Stated goal 1
Print the entries verbatim from the line holding "Switch to Files and versions tab" through the line holding "[x=346, y=187]", both included, and omit the pictures from your output.

Text provided
-- START --

May 17, 2025 to May 20, 2025 Most Recent Posts:
Taos Valley RV Park The Rest Of My Day at Ghost Ranch
Taos New Mexico Georgia O’Keeffe’s Ghost Ranch Home
SATURDAY MAY 17
It has been very windy every one of the last 5 days since I arrived here. 25+ mph with stronger gusts. It’s the only downside to New Mexico in my mind. So windy I’ve had to bring my slides in especially to keep their toppers from ripping off. Today is the first day I’ve been able to put them out during the day. Until today, I can usually, by 8pm, put them out so I can get to my closets.
This morning I was up and out for the Taos Farmer’s Market. A really wide variety of things were going on there.
I definitely knew I was in Taos before I even got fully into the market as there was “Hand Counseling” happening just on the edge as I entered. Taos pros – is that the same as palm reading? $12 for “about” 10 minutes. I was SOO tempted but wanted to get on into the market and see if there were important goodies I needed before they all got snatched up.
Of course it was not nearly as large as Santa Fe’s markets but it had an amazing variety.

-- END --

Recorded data
-- START --

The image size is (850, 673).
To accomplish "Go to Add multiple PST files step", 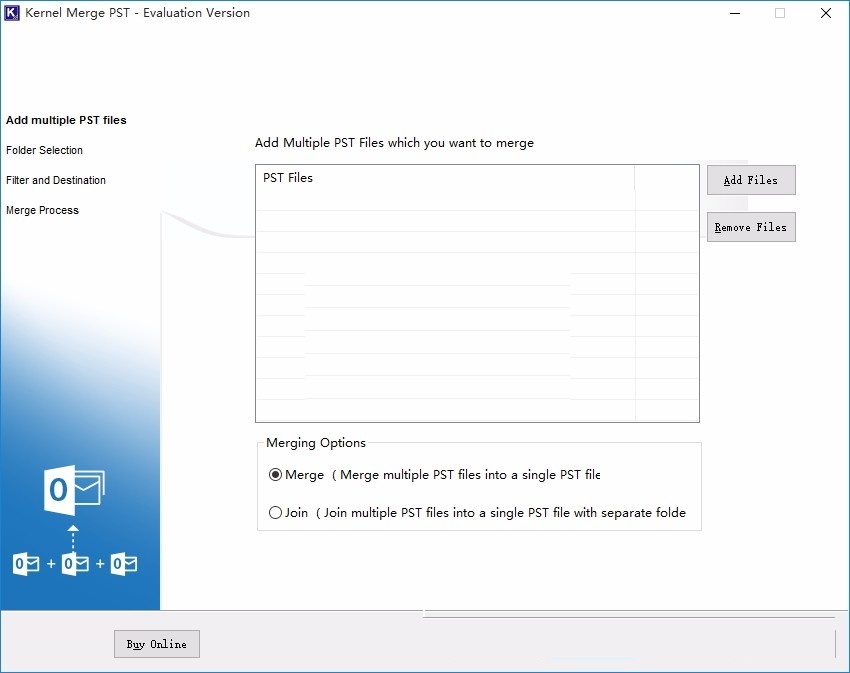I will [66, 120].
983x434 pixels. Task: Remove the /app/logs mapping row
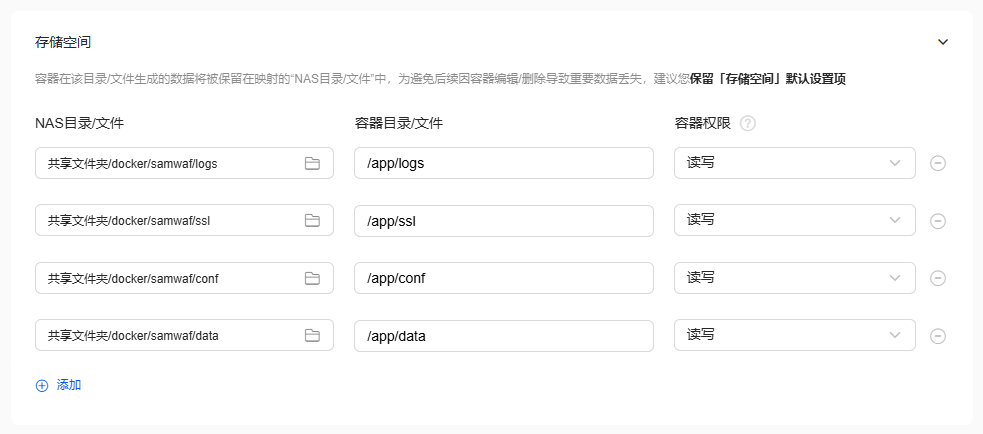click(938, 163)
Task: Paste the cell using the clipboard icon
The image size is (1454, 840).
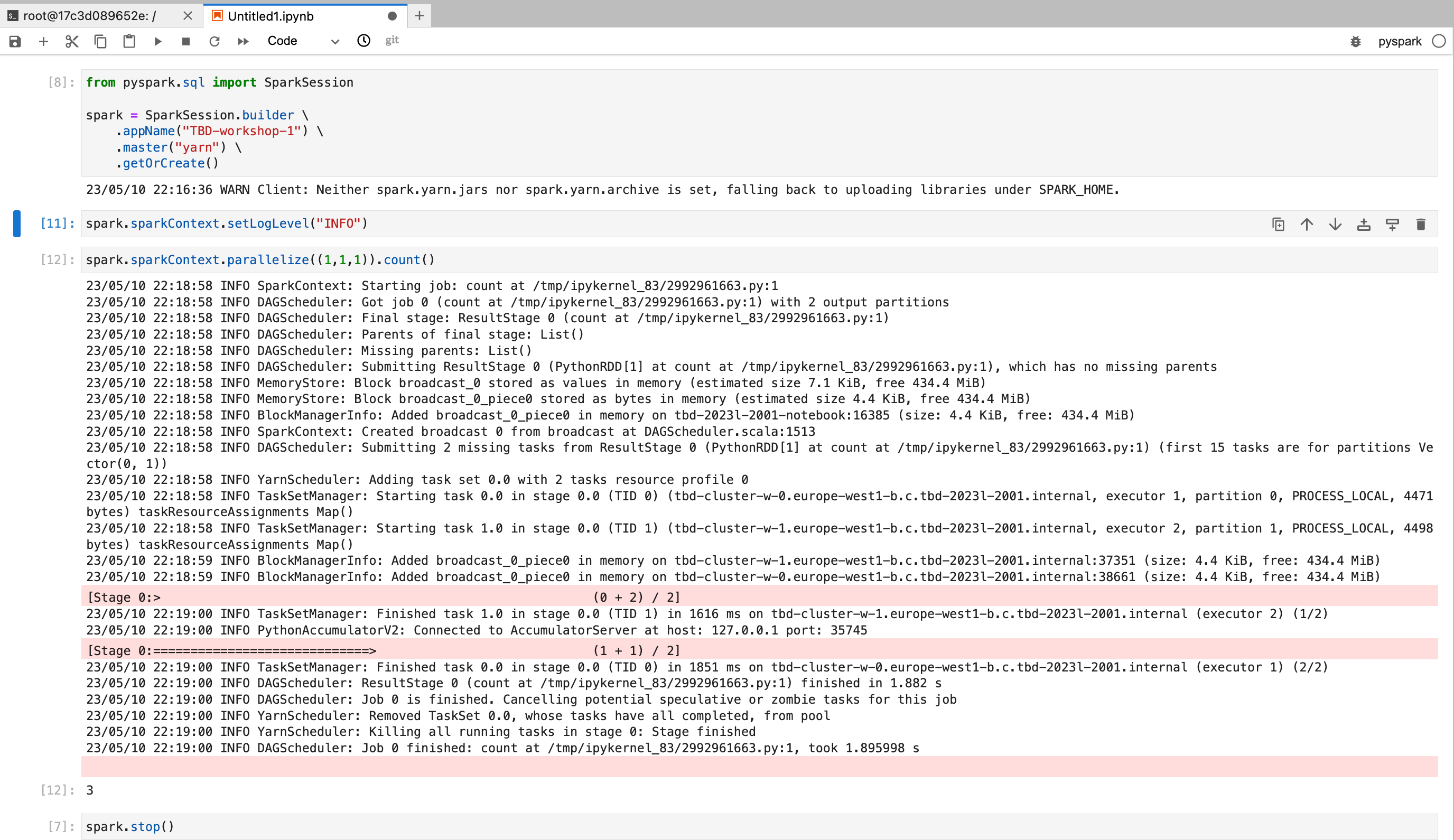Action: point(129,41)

-- END --
-- START --

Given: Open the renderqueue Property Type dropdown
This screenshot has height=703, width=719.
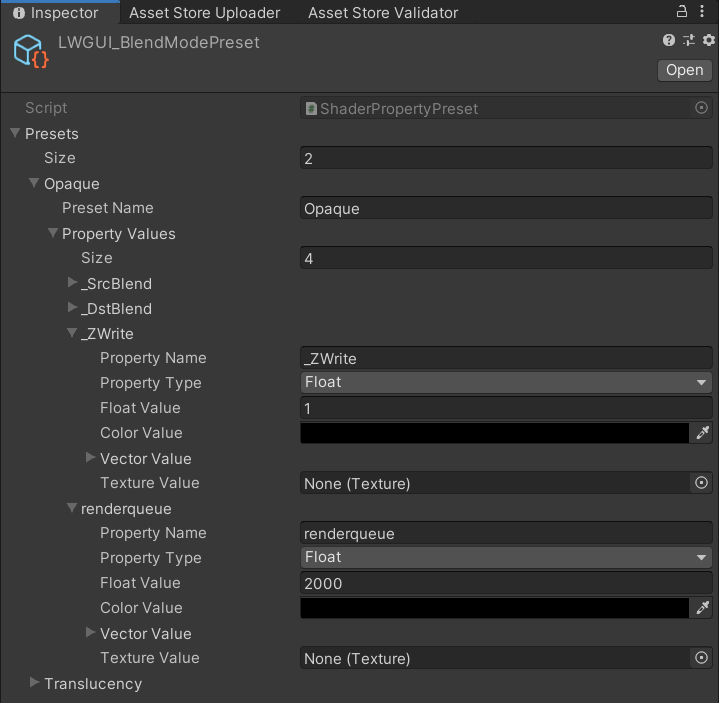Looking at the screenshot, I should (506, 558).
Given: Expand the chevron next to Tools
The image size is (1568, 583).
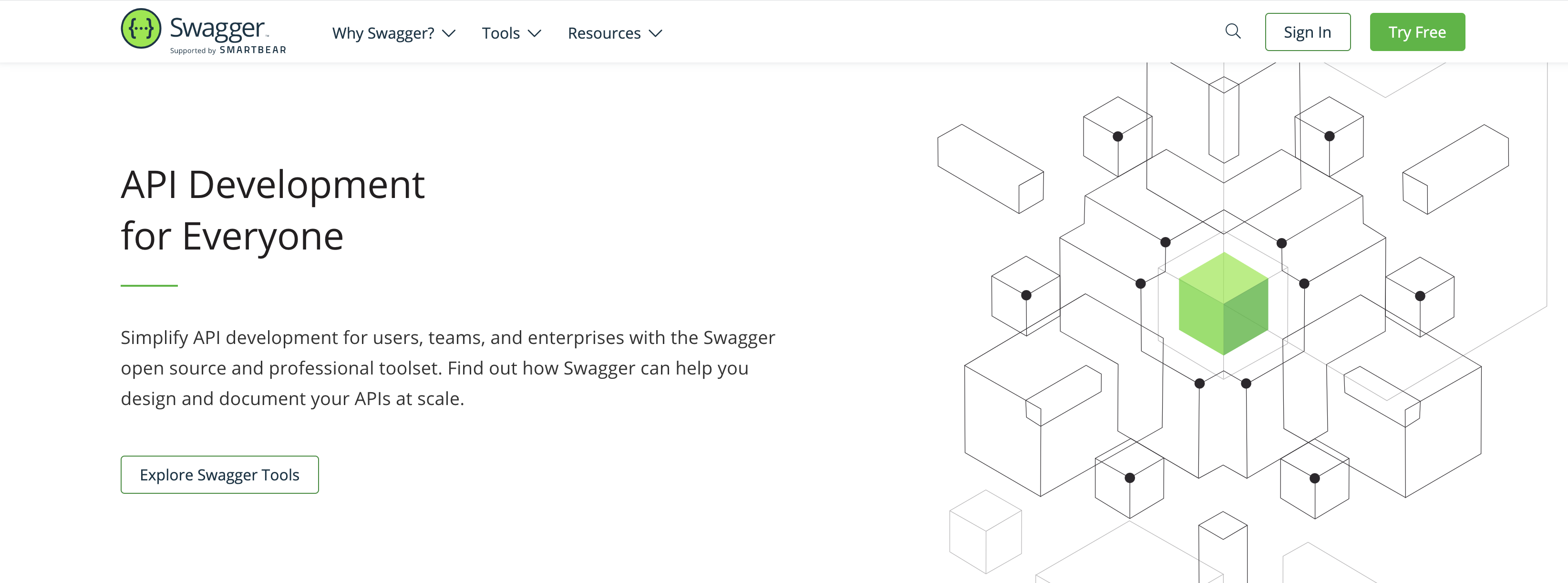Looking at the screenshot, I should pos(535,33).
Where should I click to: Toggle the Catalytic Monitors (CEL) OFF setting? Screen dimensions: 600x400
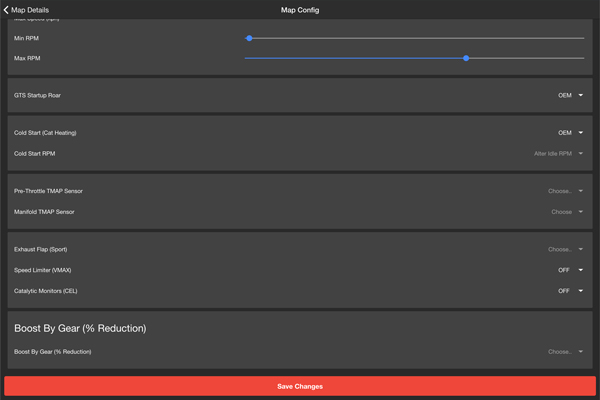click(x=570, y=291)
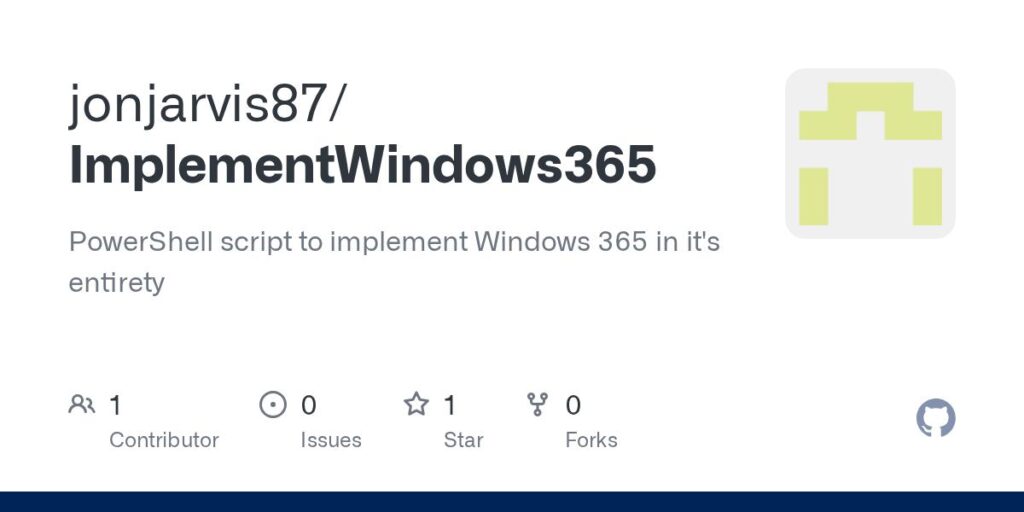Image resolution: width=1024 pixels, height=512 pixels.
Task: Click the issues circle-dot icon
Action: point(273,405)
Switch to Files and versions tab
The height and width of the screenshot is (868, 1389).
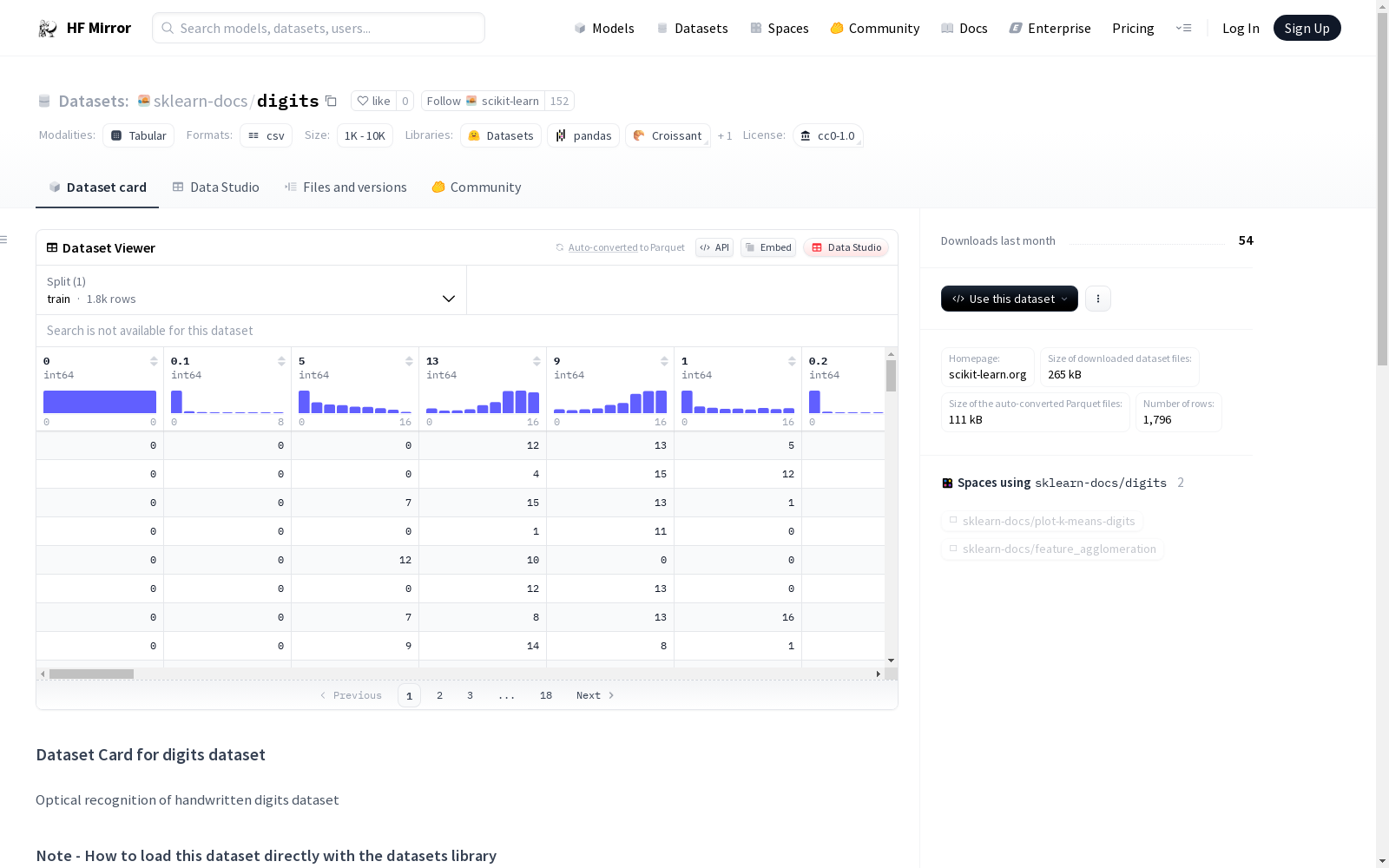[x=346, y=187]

-- END --

Stated goal 2
Write what comes next in the travel blog post about the Taos visit and farmer's market.

Response 1
Switch to Files and versions tab
The height and width of the screenshot is (868, 1389).
[x=346, y=187]

Response 2
There were Tamales, tacos and tortas. . . . .
Burro sausage? WHAT? I didn’t even ask – Fred and Ginger, NEVER.
And a wonderful desert tortoise we were told was born May 20, 2012
What a gorgeous shell!
The shocking price of eggs Back in the 90’s when we still had an active farm and laying hens we sold our organic eggs for $1.50- 1.75 a dozen.
That’s a 400% increase for a dozen. Gas would have to be $4.60 a gallon to have gone up that much. Maybe if you live in California it is. Here in New Mexico I am paying $2.61.
That’s over 30 years. Have all prices gone up that much?
Just down the block the difference is about 600%.
People were cueing up for breakfast
Here’s what was on the menu. Looks like they are out of a few things already.
Yummy pastries at one spot
And the Bread Club at another
Beans and greens and red chile flowers
Music
I couldn’t get a good picture of the Spirit Healing. There were too many people all around the table.
And as I left Bonnie Bramble had moved her spot but she was still packing them in. Would you have had your hand counseled??
MAY 20 Tuesday
The group of artists that Mable Dodge Luhan (see my previous post here) brought to Taos included not only Georgia O’Keeffe and others but D.H. Lawrence and his wife Frieda.
Luhan had purchased the 160 acre property, now known as the D.H. Lawrence Ranch, in 1920 from its second owners William and Mary McClure.
The McClures had purchased it from the original homesteader John Craig in 1893 and had built all the buildings other than what is known as the Homesteaders Cabin which was built by Craig.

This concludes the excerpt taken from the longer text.